● **Material to process**
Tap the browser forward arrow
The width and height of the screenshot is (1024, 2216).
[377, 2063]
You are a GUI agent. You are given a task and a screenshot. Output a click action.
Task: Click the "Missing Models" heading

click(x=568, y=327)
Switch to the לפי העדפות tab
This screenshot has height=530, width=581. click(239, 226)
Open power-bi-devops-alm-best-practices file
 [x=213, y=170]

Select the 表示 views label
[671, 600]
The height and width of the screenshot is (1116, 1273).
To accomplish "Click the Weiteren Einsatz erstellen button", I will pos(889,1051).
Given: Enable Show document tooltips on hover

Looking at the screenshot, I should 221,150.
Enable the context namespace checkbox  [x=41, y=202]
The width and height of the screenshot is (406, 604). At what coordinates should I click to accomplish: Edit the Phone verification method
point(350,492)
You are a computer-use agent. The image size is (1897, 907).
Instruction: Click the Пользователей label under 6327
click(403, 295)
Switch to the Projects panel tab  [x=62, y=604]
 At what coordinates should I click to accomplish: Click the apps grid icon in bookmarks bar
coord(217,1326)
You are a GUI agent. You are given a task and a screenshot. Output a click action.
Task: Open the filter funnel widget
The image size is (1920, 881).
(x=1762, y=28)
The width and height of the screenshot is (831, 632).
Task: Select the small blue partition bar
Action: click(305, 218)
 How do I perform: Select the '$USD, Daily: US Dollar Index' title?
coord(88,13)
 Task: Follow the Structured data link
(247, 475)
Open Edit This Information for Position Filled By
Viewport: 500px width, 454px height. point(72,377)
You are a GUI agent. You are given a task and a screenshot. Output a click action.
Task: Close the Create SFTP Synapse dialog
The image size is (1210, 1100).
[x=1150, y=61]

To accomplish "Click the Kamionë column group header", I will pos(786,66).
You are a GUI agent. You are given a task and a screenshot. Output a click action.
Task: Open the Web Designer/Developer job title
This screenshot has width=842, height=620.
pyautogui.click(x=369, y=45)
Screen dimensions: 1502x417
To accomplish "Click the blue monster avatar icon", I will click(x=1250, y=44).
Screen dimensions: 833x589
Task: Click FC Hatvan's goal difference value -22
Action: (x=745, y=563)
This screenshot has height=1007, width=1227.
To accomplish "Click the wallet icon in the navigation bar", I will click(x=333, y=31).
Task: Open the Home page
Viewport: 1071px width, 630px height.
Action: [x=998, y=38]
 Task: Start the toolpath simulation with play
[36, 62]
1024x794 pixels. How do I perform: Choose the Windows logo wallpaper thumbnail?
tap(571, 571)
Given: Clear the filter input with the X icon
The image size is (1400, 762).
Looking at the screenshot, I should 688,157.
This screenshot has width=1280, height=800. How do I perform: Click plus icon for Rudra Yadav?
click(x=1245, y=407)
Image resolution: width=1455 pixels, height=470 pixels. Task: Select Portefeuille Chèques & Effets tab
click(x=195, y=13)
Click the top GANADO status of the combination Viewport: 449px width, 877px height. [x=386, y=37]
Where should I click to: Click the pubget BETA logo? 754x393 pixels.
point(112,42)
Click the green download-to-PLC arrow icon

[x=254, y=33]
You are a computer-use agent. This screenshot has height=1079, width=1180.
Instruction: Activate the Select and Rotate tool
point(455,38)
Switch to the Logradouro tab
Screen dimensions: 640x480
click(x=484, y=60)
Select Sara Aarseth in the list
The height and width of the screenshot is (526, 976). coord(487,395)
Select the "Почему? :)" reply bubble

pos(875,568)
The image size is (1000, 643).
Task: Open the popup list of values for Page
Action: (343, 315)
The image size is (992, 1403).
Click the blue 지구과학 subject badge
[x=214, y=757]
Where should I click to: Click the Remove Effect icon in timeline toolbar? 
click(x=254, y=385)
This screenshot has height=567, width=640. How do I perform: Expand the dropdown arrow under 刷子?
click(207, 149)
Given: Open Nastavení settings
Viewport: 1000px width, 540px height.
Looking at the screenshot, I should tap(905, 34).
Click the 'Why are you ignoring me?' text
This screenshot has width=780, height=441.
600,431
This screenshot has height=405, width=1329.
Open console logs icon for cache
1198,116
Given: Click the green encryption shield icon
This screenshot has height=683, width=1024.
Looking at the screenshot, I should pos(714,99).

● **What you need to do**
Would you print exactly the lines from the first line of the entries above through the line that has "Enable the context", both included, and stop there?

● **Your response**
Tap the browser forward arrow
The width and height of the screenshot is (1024, 2216).
[377, 2063]
You are a GUI agent. You are given a task and a screenshot. Output a click action.
Task: Click the "Missing Models" heading

click(x=568, y=327)
Switch to the לפי העדפות tab
This screenshot has height=530, width=581. click(239, 226)
Open power-bi-devops-alm-best-practices file
 [x=213, y=170]

Select the 表示 views label
[671, 600]
The height and width of the screenshot is (1116, 1273).
To accomplish "Click the Weiteren Einsatz erstellen button", I will pos(889,1051).
Given: Enable Show document tooltips on hover

Looking at the screenshot, I should 221,150.
Enable the context namespace checkbox  [x=41, y=202]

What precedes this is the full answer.